Format the lines below as a JSON list of strings, starting at the line that contains "Click the chevron on the Color filter box" and ending at the final line, with one string per line and blank lines skipped. Leave the pictures out of the answer.
————————
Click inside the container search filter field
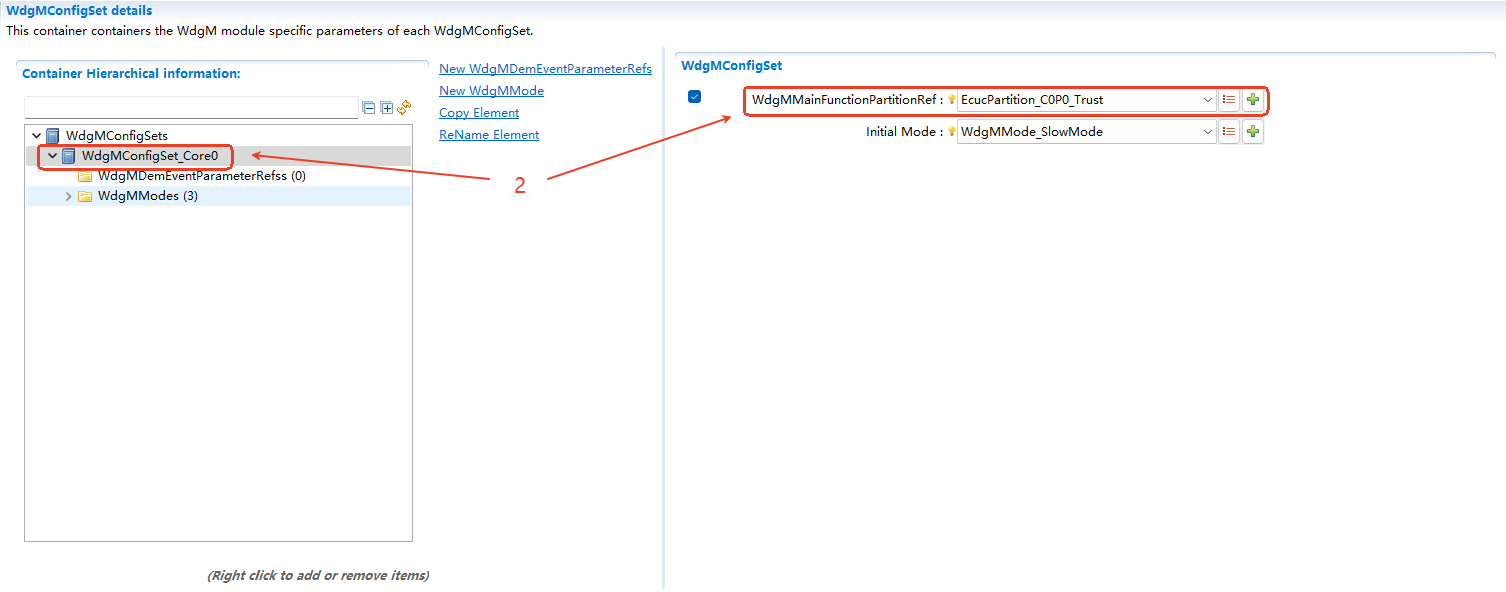point(190,107)

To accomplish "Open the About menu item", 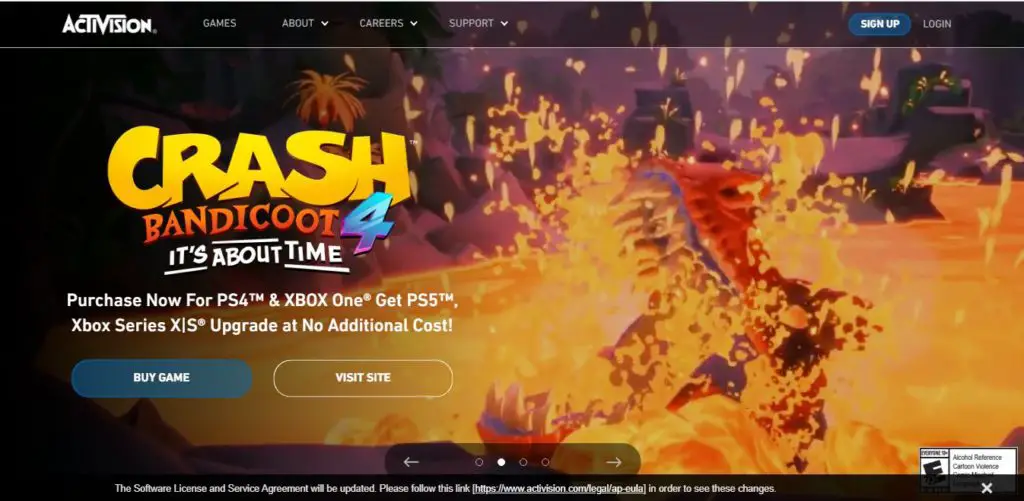I will (298, 24).

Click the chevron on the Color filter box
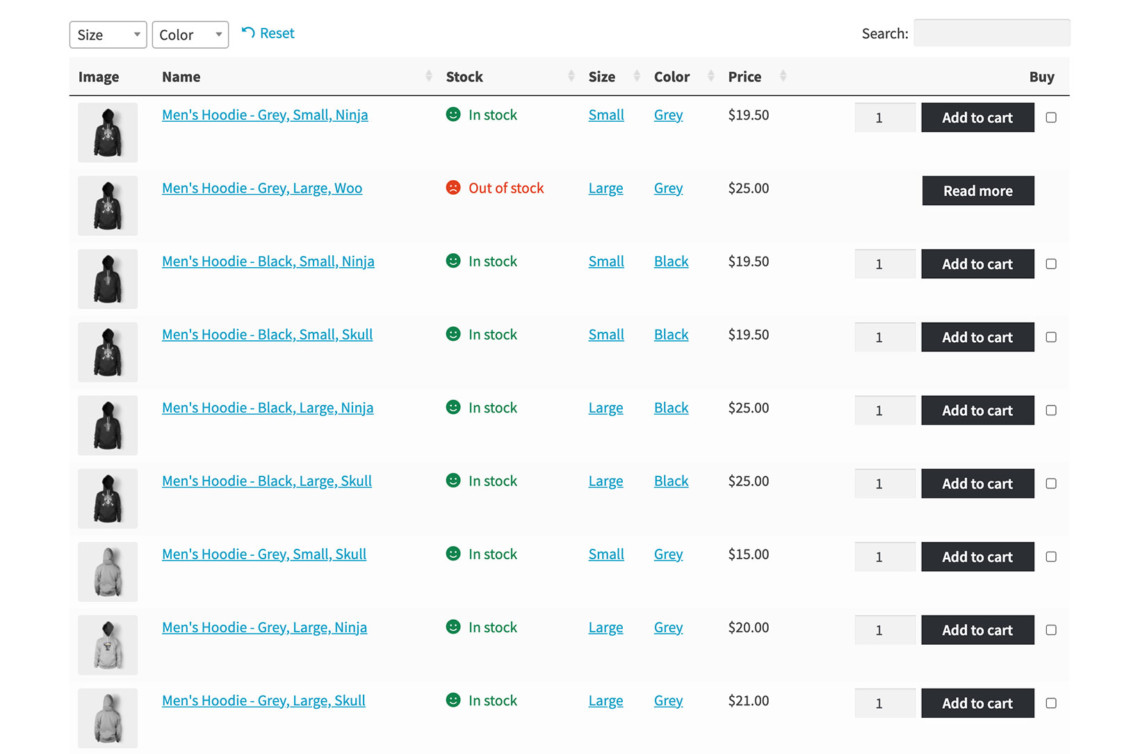coord(218,34)
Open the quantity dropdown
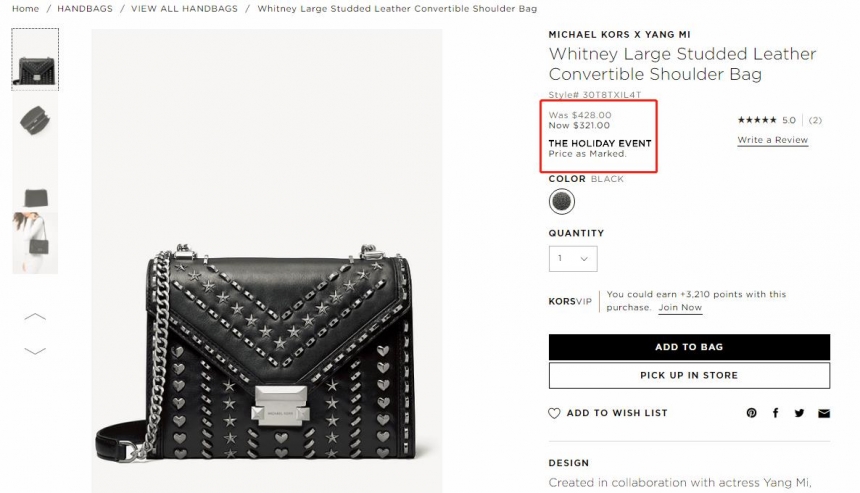Image resolution: width=860 pixels, height=493 pixels. pyautogui.click(x=573, y=258)
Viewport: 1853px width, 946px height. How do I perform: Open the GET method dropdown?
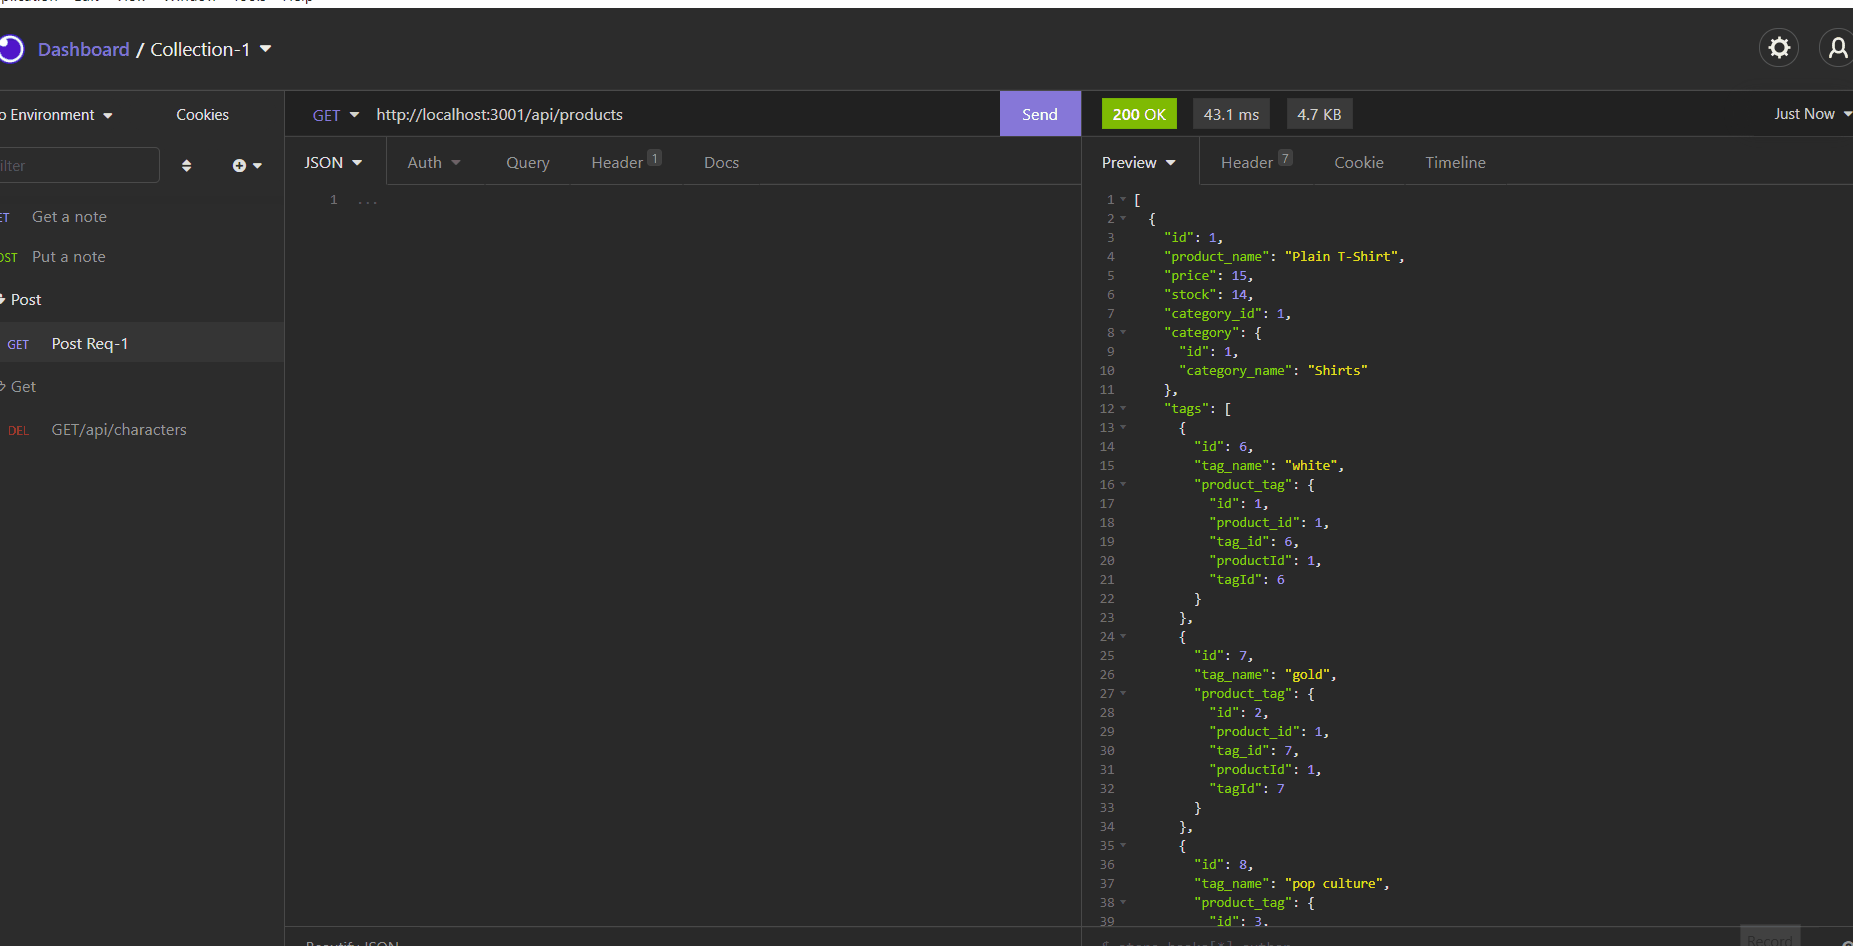click(x=335, y=115)
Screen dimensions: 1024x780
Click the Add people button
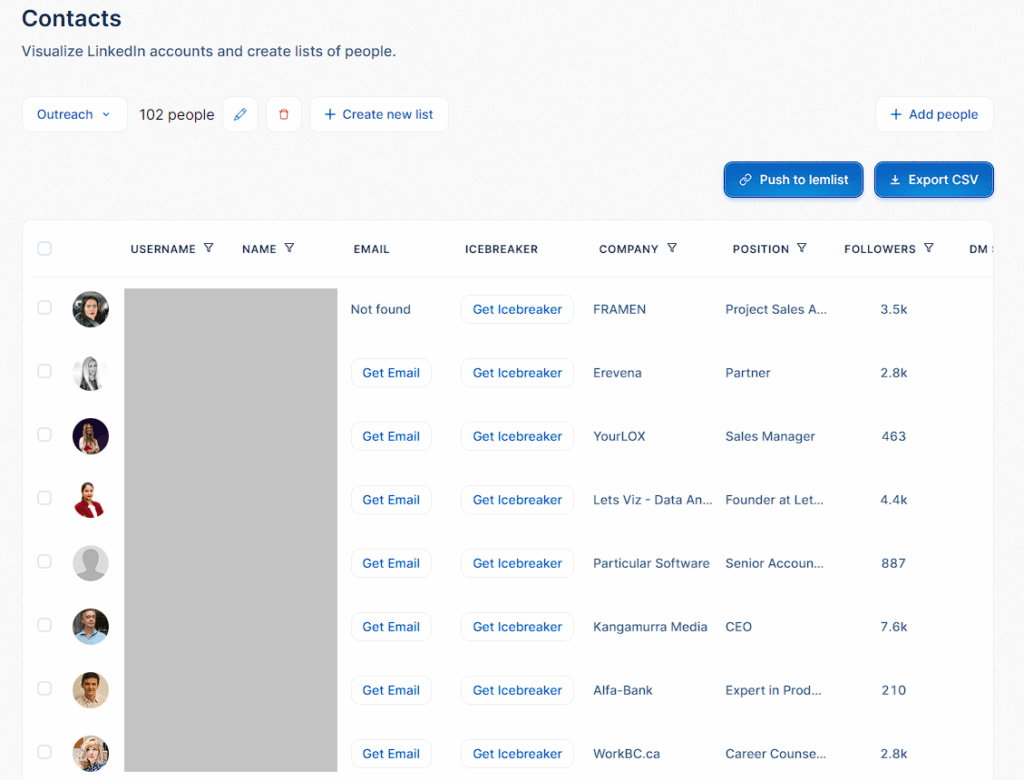pyautogui.click(x=934, y=115)
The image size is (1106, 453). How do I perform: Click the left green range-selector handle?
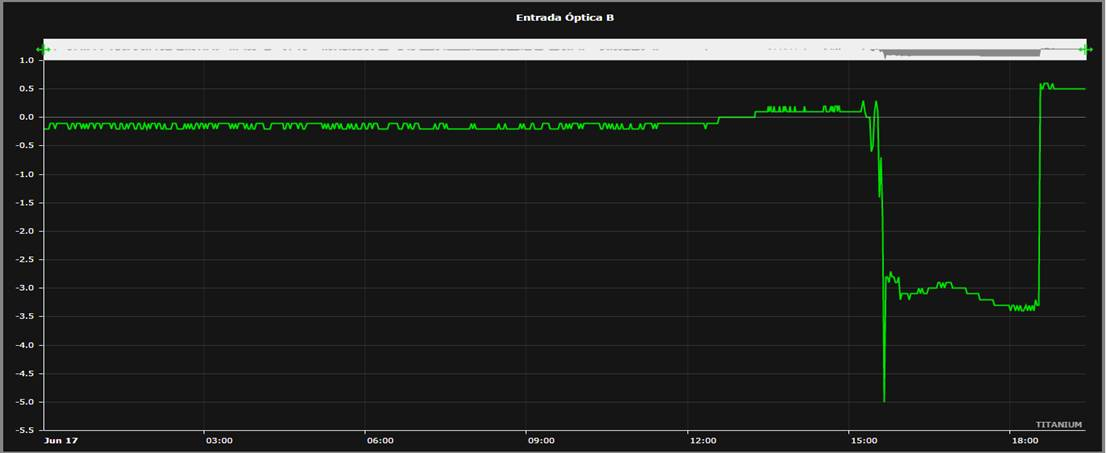[44, 49]
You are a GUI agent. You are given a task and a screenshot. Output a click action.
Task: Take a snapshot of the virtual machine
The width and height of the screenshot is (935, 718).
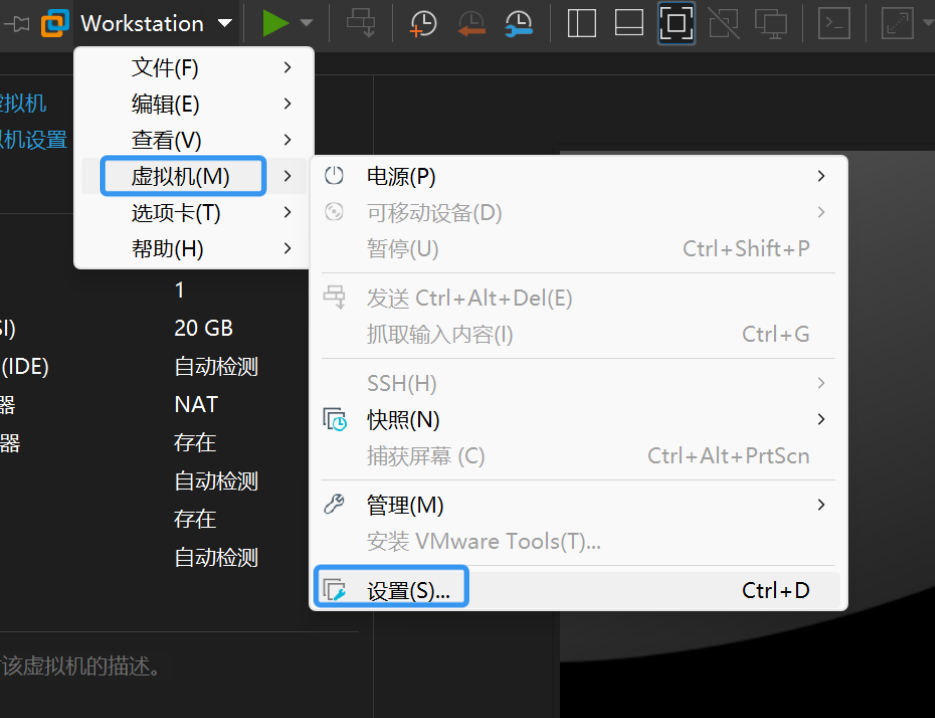(422, 22)

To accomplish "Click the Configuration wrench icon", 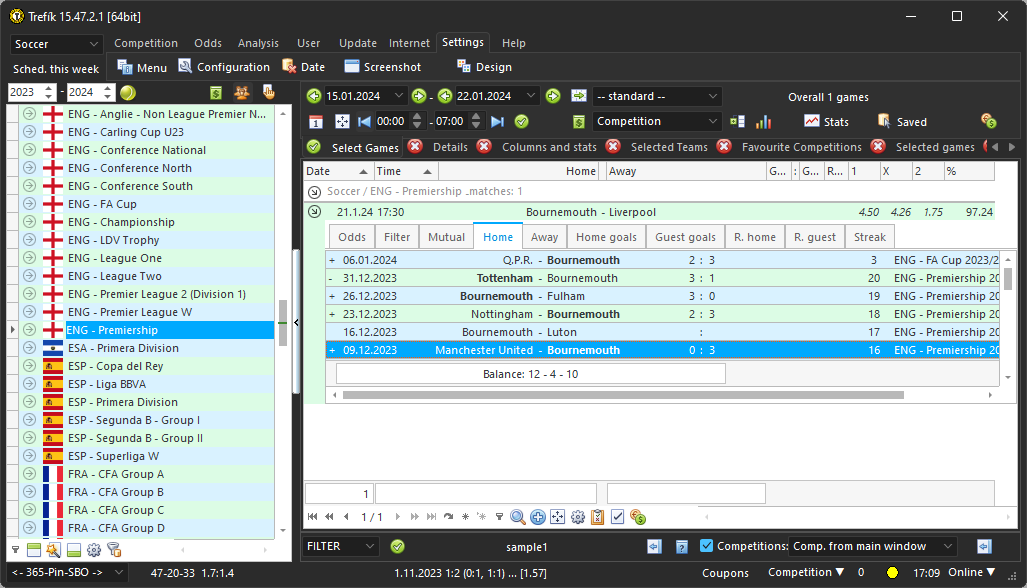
————————
> OUTPUT OF THE TASK:
[
  "Click the chevron on the Color filter box",
  "coord(218,34)",
  "Open the quantity dropdown",
  "Image resolution: width=860 pixels, height=493 pixels. pyautogui.click(x=573, y=258)",
  "Viewport: 1853px width, 946px height. How do I perform: Open the GET method dropdown?",
  "click(x=335, y=115)",
  "Screen dimensions: 1024x780",
  "Click the Add people button",
  "pyautogui.click(x=934, y=115)",
  "The image size is (1106, 453). How do I perform: Click the left green range-selector handle?",
  "[44, 49]",
  "You are a GUI agent. You are given a task and a screenshot. Output a click action.",
  "Task: Take a snapshot of the virtual machine",
  "The width and height of the screenshot is (935, 718).",
  "(422, 22)",
  "To accomplish \"Click the Configuration wrench icon\", "
]